■ **Task objective**
Print the records below exactly, starting at the first line and stopping after the line that contains "El Gurú de los Seguros (744, 2103)". Leave out any pictures.

== Segment start ==

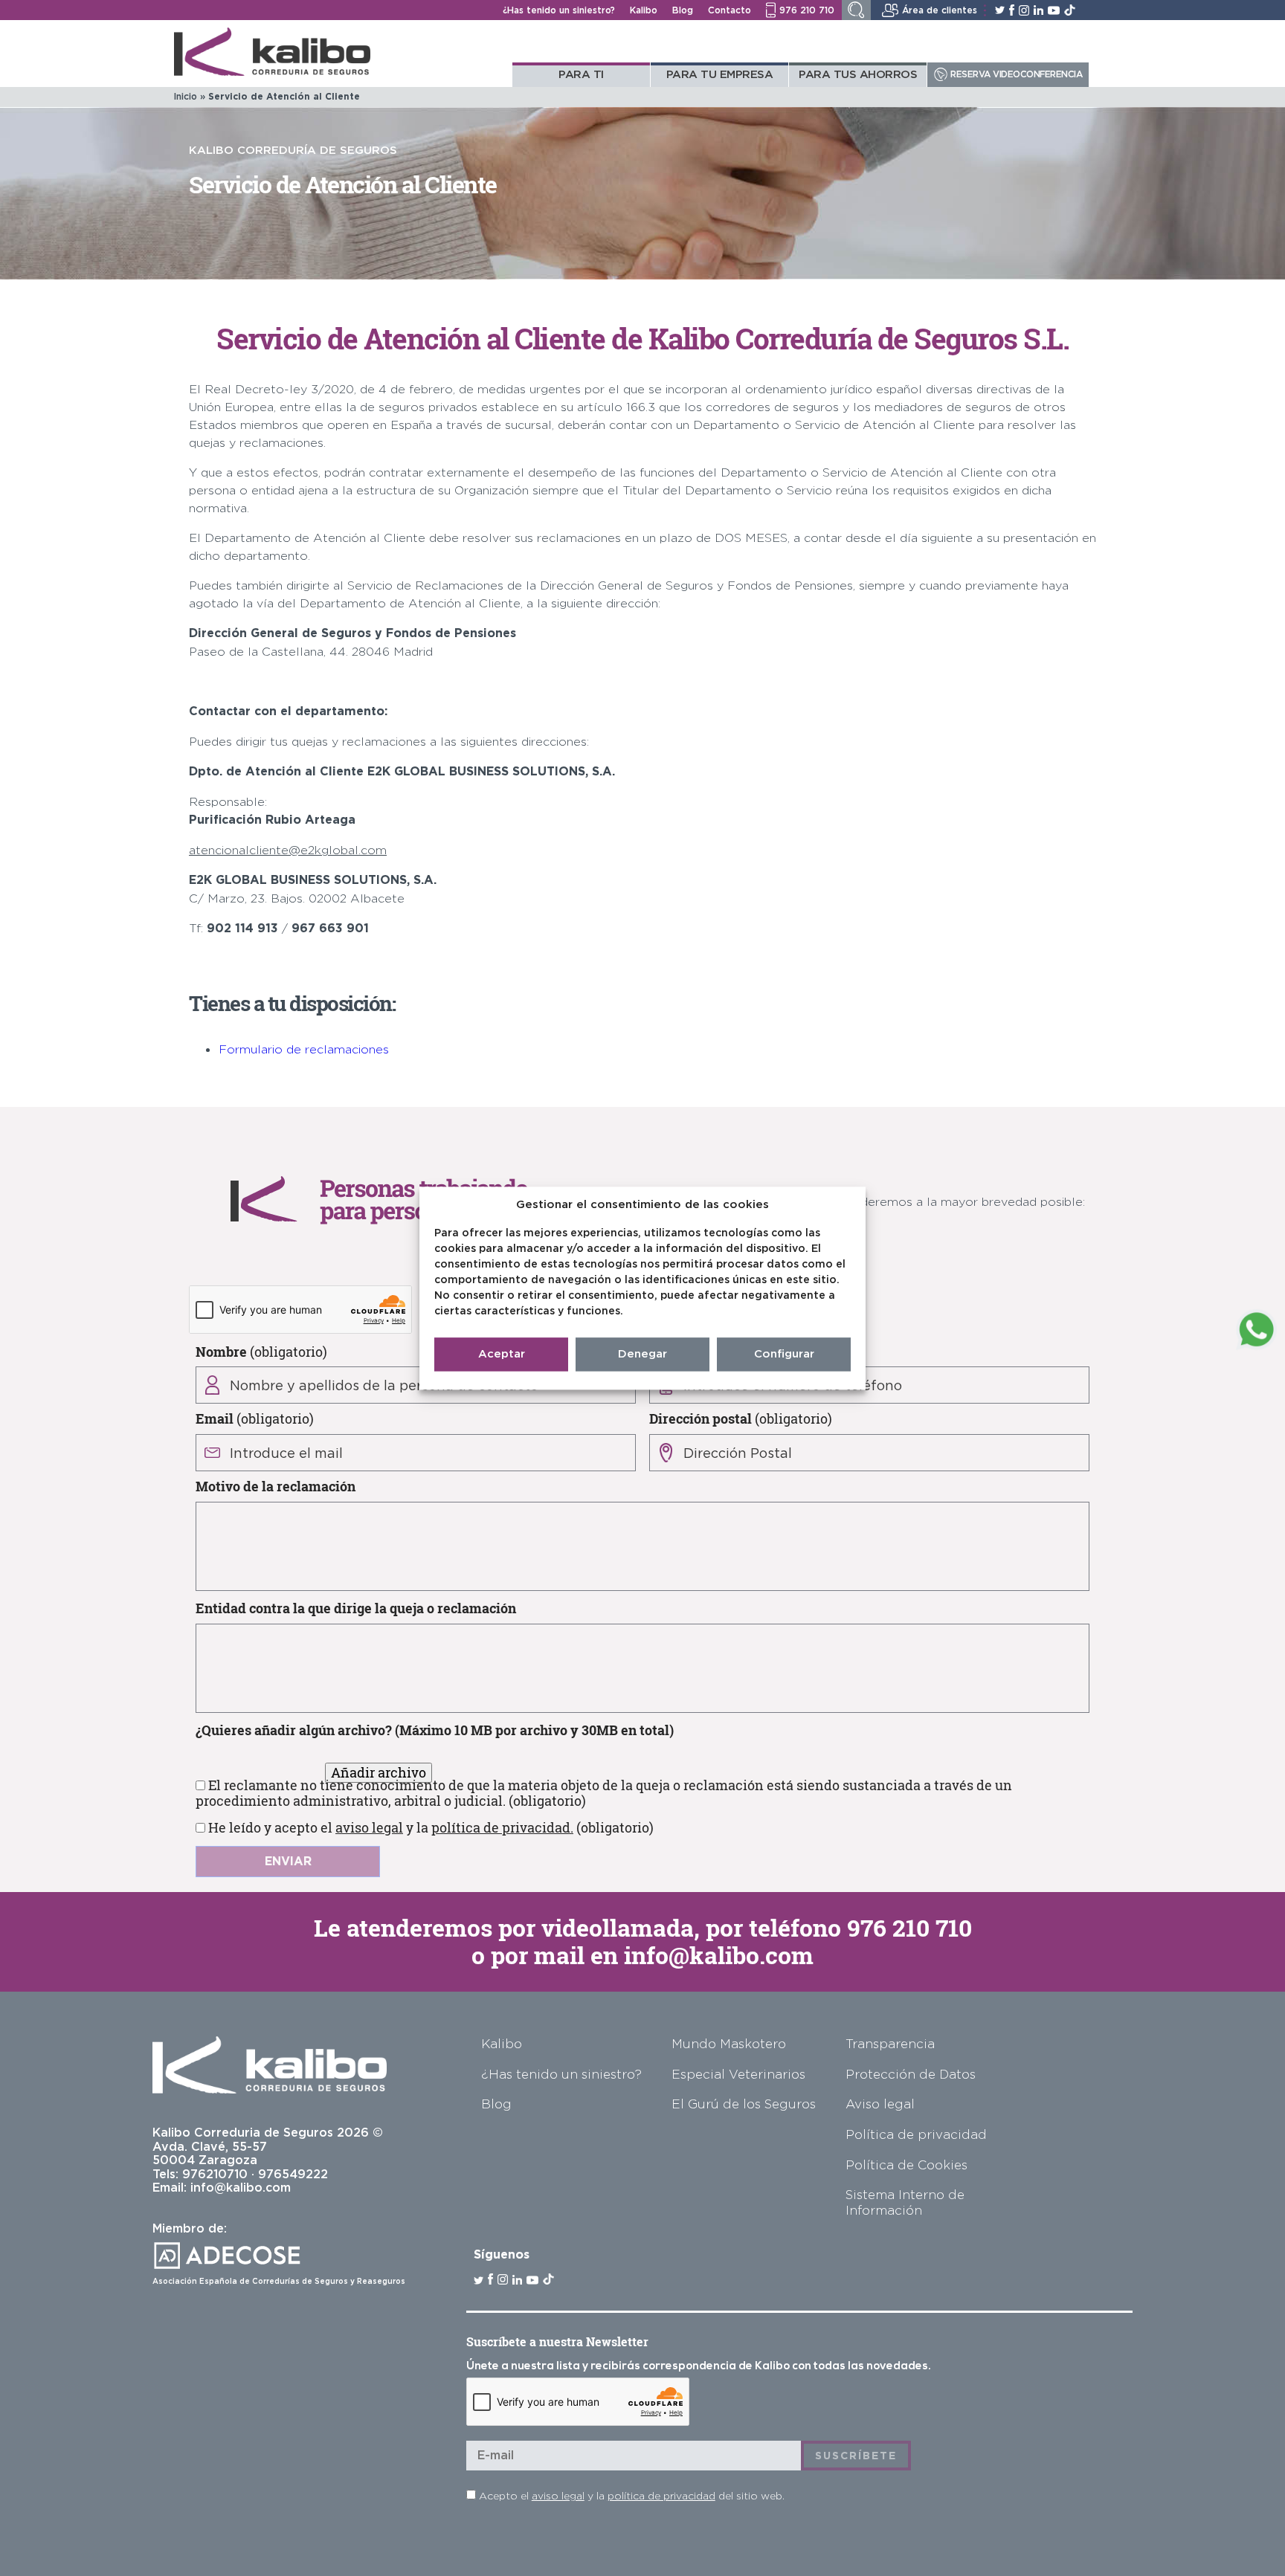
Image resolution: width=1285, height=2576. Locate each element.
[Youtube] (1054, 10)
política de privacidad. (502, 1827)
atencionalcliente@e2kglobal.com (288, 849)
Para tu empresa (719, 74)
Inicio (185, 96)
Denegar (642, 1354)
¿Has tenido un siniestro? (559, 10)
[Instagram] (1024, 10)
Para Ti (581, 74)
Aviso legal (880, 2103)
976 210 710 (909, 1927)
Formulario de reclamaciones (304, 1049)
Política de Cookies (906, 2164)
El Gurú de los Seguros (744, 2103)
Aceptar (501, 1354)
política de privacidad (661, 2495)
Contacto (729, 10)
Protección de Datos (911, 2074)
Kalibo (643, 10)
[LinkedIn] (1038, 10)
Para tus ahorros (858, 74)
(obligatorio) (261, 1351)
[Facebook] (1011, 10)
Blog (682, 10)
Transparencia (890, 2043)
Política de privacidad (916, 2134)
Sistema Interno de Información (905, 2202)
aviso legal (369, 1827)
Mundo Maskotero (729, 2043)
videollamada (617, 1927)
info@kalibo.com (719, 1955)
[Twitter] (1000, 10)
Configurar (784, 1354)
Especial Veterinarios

== Segment end ==

■ **Answer section**
Image resolution: width=1285, height=2576. Locate each element.
[Youtube] (1054, 10)
política de privacidad. (502, 1827)
atencionalcliente@e2kglobal.com (288, 849)
Para tu empresa (719, 74)
Inicio (185, 96)
Denegar (642, 1354)
¿Has tenido un siniestro? (559, 10)
[Instagram] (1024, 10)
Para Ti (581, 74)
Aviso legal (880, 2103)
976 210 710 (909, 1927)
Formulario de reclamaciones (304, 1049)
Política de Cookies (906, 2164)
El Gurú de los Seguros (744, 2103)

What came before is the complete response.